For this reason, fingerprinting each applicant helps to secure a working database of all people who plan to spend time living, studying, or working in the country. If you have a previous criminal history that does not bar your application from being approved, that information will be linked to your fingerprints.
Fingerprinting each individual also helps to reduce the chances that somebody can enter the country on a fraudulent visa. Since every legal visa holder has fingerprints in the system, a fraudulent visa holder’s prints will not appear if they are scanned at a port of entry.

PERSONAL SAFETY

Fingerprinting help to preserve your personal safety from those might steal your passport, visa, or green card or otherwise use your identity. For example, if someone using your green card number is fingerprinted at any point, their prints will not match yours, and they will be arrested.
If someone ends up stealing your identity and using your immigration status to get ahead, the fingerprint database can also protect you from debt, accusations of criminal activity, and employment problems that would otherwise be linked to you.
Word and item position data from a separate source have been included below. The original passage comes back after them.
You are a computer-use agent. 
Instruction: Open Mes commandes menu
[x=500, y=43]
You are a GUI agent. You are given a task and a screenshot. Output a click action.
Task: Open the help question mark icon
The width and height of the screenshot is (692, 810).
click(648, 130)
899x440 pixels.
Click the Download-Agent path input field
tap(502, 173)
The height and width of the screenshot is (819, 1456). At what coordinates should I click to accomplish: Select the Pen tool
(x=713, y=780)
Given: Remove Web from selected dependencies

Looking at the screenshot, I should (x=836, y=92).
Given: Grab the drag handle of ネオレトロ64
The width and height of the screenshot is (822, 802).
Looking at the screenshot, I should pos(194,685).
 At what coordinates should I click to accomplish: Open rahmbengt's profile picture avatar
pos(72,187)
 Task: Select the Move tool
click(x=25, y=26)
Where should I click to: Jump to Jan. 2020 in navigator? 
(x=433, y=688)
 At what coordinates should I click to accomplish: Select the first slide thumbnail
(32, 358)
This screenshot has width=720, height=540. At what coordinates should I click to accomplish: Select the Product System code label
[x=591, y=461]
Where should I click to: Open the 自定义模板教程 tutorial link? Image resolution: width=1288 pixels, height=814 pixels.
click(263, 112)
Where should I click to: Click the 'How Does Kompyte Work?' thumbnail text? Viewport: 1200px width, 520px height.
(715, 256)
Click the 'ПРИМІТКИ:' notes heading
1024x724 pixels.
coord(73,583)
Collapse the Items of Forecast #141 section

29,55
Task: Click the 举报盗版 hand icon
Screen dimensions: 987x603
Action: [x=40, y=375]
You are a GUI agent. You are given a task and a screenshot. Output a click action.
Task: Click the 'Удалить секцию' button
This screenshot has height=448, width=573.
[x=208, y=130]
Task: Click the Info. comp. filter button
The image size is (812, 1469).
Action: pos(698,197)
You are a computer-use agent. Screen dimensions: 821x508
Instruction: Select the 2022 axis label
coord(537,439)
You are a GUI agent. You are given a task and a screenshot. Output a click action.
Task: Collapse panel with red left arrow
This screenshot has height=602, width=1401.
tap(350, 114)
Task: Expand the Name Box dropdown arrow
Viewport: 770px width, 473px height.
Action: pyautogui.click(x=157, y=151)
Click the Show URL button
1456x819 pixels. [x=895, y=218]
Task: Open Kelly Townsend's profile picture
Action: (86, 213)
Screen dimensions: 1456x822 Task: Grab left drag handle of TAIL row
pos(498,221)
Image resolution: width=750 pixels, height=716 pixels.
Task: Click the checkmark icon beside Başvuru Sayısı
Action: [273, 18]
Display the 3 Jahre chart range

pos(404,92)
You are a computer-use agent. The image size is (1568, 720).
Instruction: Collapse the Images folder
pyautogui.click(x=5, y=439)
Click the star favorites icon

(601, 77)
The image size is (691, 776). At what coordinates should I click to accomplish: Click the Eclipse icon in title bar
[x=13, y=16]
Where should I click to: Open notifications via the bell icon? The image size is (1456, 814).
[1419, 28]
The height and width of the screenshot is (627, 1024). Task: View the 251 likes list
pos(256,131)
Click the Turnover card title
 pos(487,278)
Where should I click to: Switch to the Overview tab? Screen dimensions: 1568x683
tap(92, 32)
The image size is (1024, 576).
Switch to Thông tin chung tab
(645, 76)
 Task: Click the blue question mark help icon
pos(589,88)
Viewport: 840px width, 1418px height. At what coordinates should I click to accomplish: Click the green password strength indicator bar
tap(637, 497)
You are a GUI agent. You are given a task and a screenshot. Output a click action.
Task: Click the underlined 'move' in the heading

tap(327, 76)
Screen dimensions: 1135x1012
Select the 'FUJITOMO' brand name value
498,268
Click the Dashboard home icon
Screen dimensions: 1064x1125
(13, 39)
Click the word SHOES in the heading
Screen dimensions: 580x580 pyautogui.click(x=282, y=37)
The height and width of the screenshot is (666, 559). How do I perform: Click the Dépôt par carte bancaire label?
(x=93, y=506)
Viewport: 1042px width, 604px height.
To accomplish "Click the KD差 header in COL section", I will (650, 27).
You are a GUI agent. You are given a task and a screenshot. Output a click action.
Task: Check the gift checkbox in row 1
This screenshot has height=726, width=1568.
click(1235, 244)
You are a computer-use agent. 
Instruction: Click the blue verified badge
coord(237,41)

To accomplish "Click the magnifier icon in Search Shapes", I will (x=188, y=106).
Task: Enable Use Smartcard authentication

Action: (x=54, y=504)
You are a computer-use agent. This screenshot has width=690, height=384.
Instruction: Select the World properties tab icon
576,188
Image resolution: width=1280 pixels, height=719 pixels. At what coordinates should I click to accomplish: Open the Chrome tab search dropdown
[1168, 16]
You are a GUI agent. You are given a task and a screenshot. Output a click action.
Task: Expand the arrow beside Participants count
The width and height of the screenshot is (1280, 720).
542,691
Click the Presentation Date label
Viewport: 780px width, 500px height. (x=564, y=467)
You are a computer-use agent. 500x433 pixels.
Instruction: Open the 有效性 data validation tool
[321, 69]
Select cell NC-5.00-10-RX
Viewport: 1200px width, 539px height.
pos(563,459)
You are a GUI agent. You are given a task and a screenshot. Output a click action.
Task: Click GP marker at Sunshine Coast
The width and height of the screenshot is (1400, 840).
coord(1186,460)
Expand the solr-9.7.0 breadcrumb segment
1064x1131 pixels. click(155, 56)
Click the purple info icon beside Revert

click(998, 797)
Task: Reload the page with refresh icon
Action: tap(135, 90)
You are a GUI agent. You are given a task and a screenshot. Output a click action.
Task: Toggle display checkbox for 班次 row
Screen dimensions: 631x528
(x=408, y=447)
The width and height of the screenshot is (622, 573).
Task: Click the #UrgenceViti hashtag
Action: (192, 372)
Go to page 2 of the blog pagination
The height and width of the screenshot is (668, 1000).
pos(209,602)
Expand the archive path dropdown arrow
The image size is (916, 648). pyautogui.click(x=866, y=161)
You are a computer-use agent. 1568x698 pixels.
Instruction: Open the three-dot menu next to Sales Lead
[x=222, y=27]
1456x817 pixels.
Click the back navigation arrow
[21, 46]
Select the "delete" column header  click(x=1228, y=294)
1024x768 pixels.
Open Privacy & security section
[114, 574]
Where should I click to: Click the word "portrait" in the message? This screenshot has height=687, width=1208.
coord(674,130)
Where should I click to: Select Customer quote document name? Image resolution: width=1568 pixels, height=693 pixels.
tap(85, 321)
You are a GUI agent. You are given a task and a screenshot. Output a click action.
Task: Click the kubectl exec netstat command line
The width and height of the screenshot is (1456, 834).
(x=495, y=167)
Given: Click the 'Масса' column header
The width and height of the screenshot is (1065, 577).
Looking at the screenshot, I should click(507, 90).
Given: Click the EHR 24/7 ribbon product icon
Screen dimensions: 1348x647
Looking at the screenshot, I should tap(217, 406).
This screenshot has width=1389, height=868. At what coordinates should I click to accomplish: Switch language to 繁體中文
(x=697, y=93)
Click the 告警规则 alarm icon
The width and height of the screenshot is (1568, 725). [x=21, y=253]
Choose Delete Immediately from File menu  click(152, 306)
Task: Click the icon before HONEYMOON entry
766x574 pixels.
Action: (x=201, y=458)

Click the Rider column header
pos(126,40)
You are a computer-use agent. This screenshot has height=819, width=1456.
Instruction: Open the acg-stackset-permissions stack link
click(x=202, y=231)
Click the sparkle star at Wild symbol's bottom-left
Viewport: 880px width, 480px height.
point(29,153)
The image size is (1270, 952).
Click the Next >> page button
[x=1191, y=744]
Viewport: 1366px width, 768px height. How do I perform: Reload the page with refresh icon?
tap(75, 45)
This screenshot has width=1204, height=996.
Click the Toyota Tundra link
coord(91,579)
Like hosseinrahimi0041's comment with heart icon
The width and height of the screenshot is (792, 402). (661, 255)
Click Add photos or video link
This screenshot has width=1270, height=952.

Since children under 14 are not fingerprinted by immigration services, you might consider getting the fingerprinting of your children done privately to help protect their identities.

MANDATORY SCREENING

Because of the above safety provisions, there is no option to wave fingerprinting and biometrics when you’re applying for immigration. Missing your appointment, refusing to pay the fee, or refusing to provide all of your fingers for recording will result in the immediate denial of your visa or permanent residency application. Be sure to take your appointment seriously.
Remember that when you have no criminal history, these records will only benefit you. If you get a job in public service, childcare, teaching, medicine, or social services, you’ll need to be fingerprinted and get a background check. Think of the country like one of these companies, except with greater need for risk management.

PRIVACY

You might be concerned about who has access to your biometric records after your submit them through immigration. Your visa application, green-card information, personal identifiers, and fingerprints are all confidential—they will not become public record.
However, your fingerprints will be available to immigration officials and border-security workers at ports of entry to the United States. Some government databases for high-level jobs will also have access to your biometrics information if there is a legal reason the information might be needed.
Unlike other fingerprinting information, however, your immigration biometrics cannot be seized or reviewed by standard law-enforcement officials unless there is due cause under the law. Even then, they will need to go through proper legal channels to be granted full access.